Я засмеялся, мне очень понравилась шутка Анатолия Леонидовича, но все-таки было непонятно, что заставило старшего брата, уже тогда знаменитого артиста, присваивать себе выдумки младшего.
– Много, видишь ли, говорено об этом, – сказал крестный. – Зачем, действительно? Как дрессировщик Владимир талантливее брата, но… Ему, надо полагать, хотелось иметь тот шумный, просто невероятный, фантастический успех, ту славу, которые сопровождали выступления Анатолия… Но тут уж мало было танцующих зверюшек, собственно одной дрессуры, – тут требовалась выдумка, литературный талант сатирика, импровизатора. А этих-то талантов и не хватало старшему брату. Понимаешь?
Иван Дмитрич вдруг с досадой крякнул, чертыхнулся.
– Ну, конечно, всегда так!
– Что, крестный?
– Да что… Надо одно что-нибудь – или разглагольствовать или делом заниматься. Изволь, полюбуйся: испортил ведь рамочку-то! Ах, черт возьми… с этими разговорами!
Он действительно не туда заехал лобзиком, срезал какой-то хитрый завиток.
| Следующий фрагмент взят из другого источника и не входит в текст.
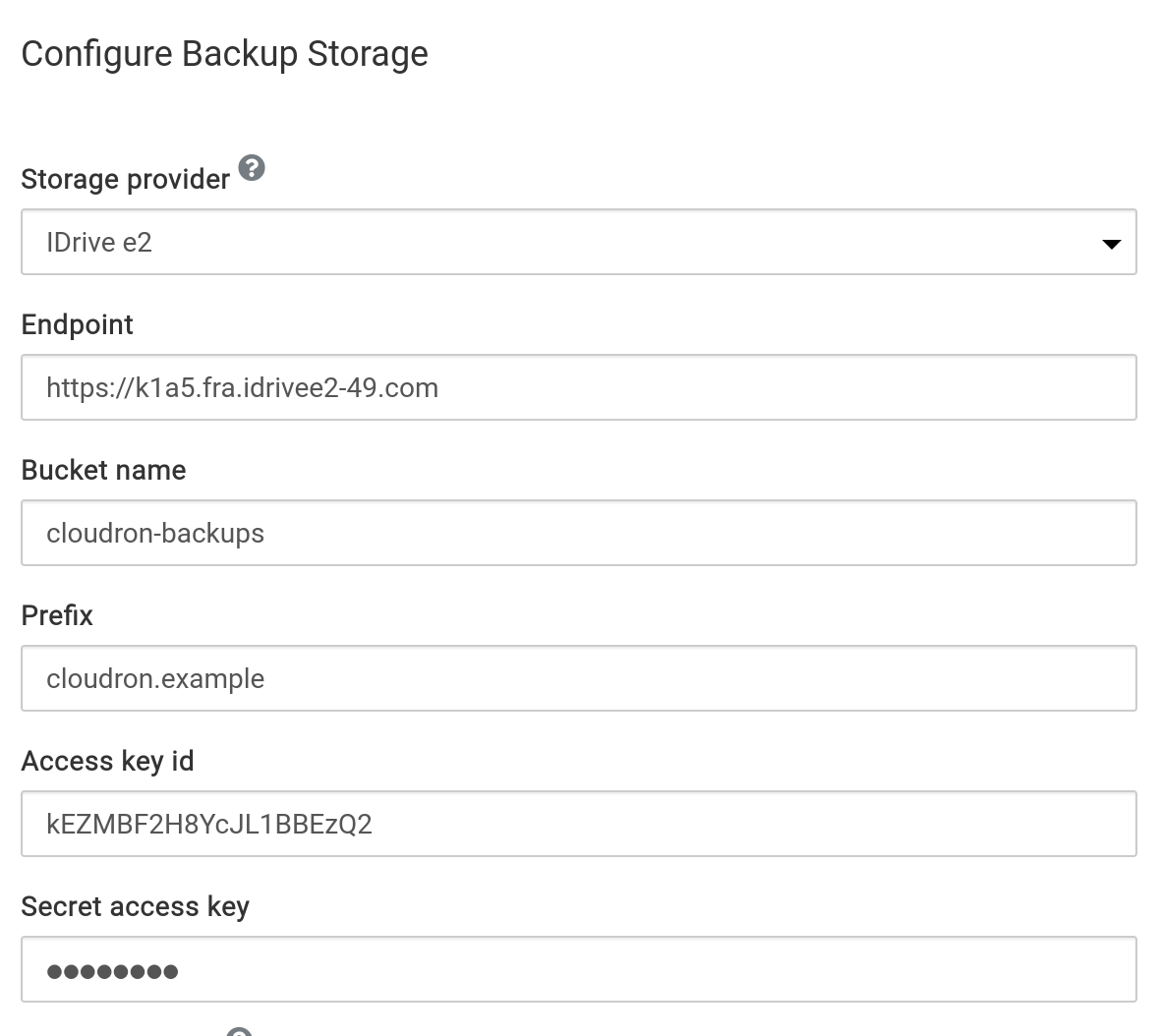
Task: Click the Configure Backup Storage heading
Action: 224,53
Я сказал:
– Да вы не расстраивайтесь, это совсем незаметно, – завитком больше, завитком меньше…
– Ишь ты, – усмехнулся крестный, – рассудил… А что касается до братьев Дуровых…
Помолчал, закурил.
– "Моцарт и Сальери" читал? – взглянул с прищуром.
Я замялся, мне было совестно признаться, что – нет, не читал.
– Ну вот, – сказал Иван Дмитрия. – Прочти, многое поймешь.
Если бы некий хитрый электромеханик соорудил такую карту дуровских гастрольных поездок, где кружочки, обозначающие города, вспыхивали бы, как только у Анатолия Леонидовича возникали усобицы с местной администрацией, – то, за малым исключением, вспыхнули бы все кружочки, ярко осветив карту Российской империи.
Разгневанный шутками знаменитого "короля смеха", его превосходительство, узнав о предстоящей дуэли, не запретил ее, как следовало бы сделать по закону, а решил подождать, чем она кончится. Если б поручик убил клоуна, все решилось бы само собой. Такая позиция начальника губернии выказывала, конечно, его административную мудрость, но…
Но Дуров сумел превратить скандал в очередную шутку, помирился с непутевым поручиком и даже пил с ним брудершафт. А на следующий день, как ни в чем не бывало, повторил потешную сценку "войны зверей", снова напомнил господину Грязному о городской грязи да еще и кое-кого повыше задел (хищения, взятки), словом, повел на манеже себя так, что будь фантастическая карта, о коей говорилось выше, готова и действовала, кружочек приволжского города вспыхнул бы ярко и незамедлительно.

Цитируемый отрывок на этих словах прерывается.